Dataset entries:
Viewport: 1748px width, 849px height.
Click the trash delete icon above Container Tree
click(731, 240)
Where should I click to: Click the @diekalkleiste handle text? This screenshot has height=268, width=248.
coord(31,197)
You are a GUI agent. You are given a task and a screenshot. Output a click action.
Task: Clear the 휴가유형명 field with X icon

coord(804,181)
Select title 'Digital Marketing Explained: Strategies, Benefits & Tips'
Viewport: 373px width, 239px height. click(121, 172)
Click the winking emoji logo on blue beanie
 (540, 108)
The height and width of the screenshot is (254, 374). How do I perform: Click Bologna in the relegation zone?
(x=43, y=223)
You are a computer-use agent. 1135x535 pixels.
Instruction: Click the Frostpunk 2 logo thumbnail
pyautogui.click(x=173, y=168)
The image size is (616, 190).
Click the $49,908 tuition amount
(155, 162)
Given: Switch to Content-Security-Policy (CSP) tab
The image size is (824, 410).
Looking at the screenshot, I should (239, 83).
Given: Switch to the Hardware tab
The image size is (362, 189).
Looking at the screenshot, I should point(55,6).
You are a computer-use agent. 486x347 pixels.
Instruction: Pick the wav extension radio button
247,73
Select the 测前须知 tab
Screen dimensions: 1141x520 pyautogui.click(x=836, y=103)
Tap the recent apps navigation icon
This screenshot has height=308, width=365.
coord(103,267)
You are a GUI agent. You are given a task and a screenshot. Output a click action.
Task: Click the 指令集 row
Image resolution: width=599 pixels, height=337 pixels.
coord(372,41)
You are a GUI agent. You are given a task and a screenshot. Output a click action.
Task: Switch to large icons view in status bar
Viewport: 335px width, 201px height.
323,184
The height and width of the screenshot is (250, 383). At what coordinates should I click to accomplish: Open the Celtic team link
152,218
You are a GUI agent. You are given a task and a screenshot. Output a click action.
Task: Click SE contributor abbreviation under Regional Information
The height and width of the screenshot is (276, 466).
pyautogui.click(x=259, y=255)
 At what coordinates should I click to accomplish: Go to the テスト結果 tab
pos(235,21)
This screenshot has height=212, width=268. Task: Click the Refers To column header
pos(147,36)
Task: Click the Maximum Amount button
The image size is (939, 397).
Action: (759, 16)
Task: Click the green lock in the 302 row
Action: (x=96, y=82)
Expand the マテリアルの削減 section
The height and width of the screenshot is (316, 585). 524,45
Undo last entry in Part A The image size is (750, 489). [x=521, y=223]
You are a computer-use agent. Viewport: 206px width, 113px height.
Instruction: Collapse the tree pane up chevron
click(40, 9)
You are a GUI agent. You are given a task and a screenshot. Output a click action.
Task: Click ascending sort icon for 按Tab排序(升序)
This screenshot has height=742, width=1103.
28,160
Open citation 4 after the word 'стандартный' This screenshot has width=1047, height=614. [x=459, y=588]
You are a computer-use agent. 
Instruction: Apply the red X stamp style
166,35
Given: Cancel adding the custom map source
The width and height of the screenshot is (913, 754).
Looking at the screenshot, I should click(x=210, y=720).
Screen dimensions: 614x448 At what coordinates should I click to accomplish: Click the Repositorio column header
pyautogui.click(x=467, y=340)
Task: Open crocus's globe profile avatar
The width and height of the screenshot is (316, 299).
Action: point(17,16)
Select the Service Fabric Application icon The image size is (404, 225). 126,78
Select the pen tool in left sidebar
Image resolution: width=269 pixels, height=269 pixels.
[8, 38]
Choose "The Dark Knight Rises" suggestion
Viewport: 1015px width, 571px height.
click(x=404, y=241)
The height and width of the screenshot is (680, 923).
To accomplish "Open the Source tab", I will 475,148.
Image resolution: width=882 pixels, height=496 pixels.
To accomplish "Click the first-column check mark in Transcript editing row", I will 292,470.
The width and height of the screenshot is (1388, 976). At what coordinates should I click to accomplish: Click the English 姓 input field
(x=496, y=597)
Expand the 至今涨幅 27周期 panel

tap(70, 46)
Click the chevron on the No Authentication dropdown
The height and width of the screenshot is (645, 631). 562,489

PROBLEM DESCRIPTION: Write out the lines of the records exactly, starting at the one holding "The height and width of the screenshot is (680, 923)." and ending with the last line, and include no others.

OUTPUT:
The height and width of the screenshot is (680, 923).
To accomplish "Open the Source tab", I will 475,148.
Image resolution: width=882 pixels, height=496 pixels.
To accomplish "Click the first-column check mark in Transcript editing row", I will 292,470.
The width and height of the screenshot is (1388, 976). At what coordinates should I click to accomplish: Click the English 姓 input field
(x=496, y=597)
Expand the 至今涨幅 27周期 panel

tap(70, 46)
Click the chevron on the No Authentication dropdown
The height and width of the screenshot is (645, 631). 562,489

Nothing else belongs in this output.